— Activity —
An unchanged copy of every record below, without pictures, is the goal.

— Recorded information —
++++++++++
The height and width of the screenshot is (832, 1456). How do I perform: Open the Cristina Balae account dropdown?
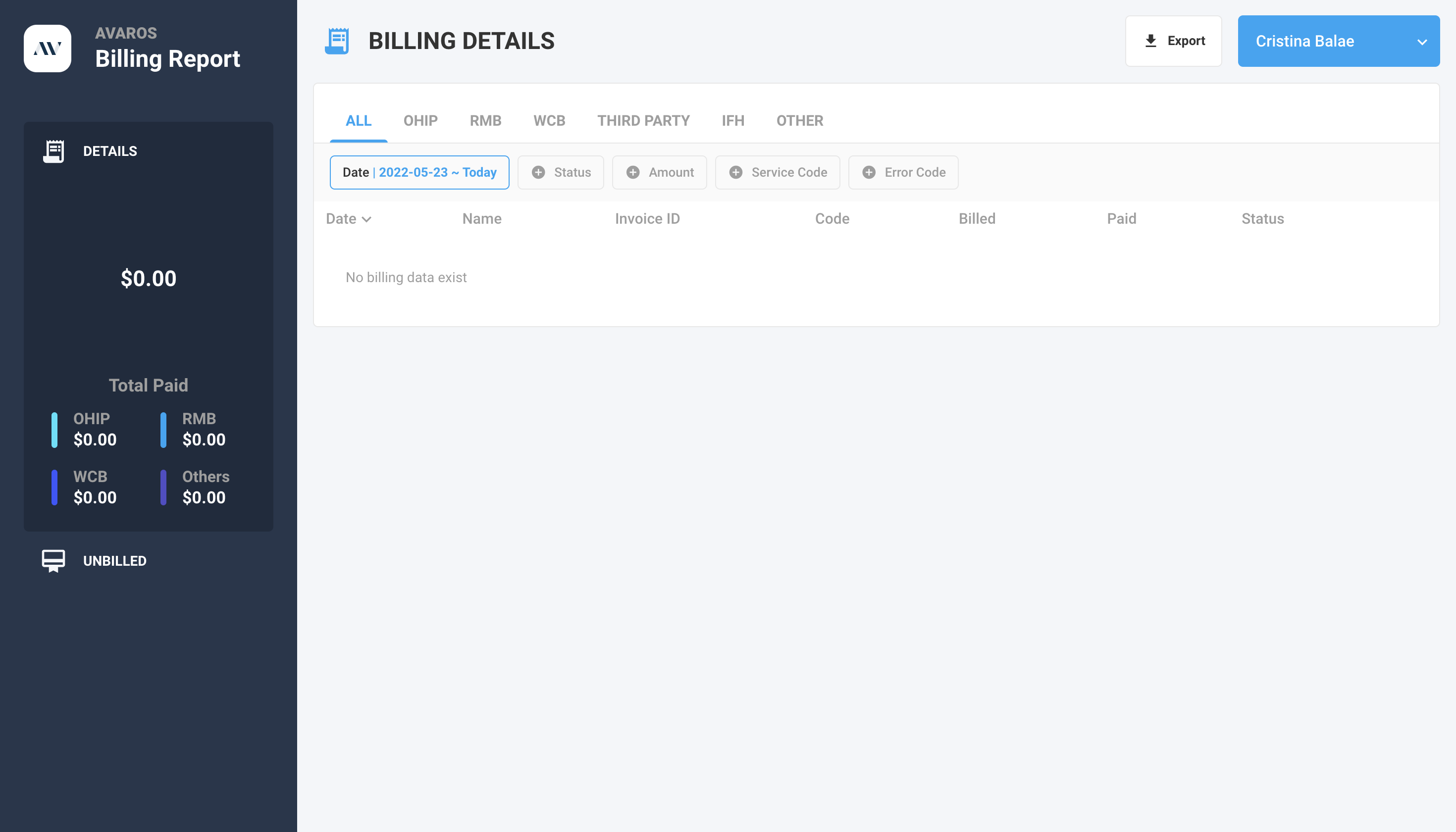pos(1422,41)
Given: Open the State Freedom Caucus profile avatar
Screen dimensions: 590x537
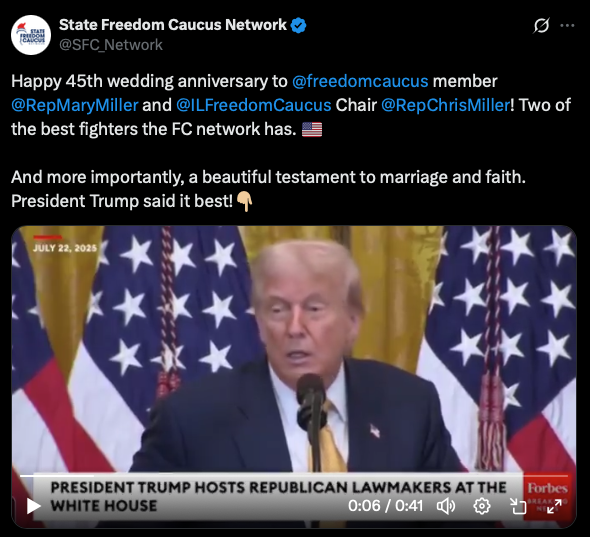Looking at the screenshot, I should point(31,35).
++++++++++
— Exercise answer —
The height and width of the screenshot is (832, 1456). How do I perform: Open the Cristina Balae account dropdown?
pos(1422,41)
Given: Open the State Freedom Caucus profile avatar
Screen dimensions: 590x537
Looking at the screenshot, I should point(31,35).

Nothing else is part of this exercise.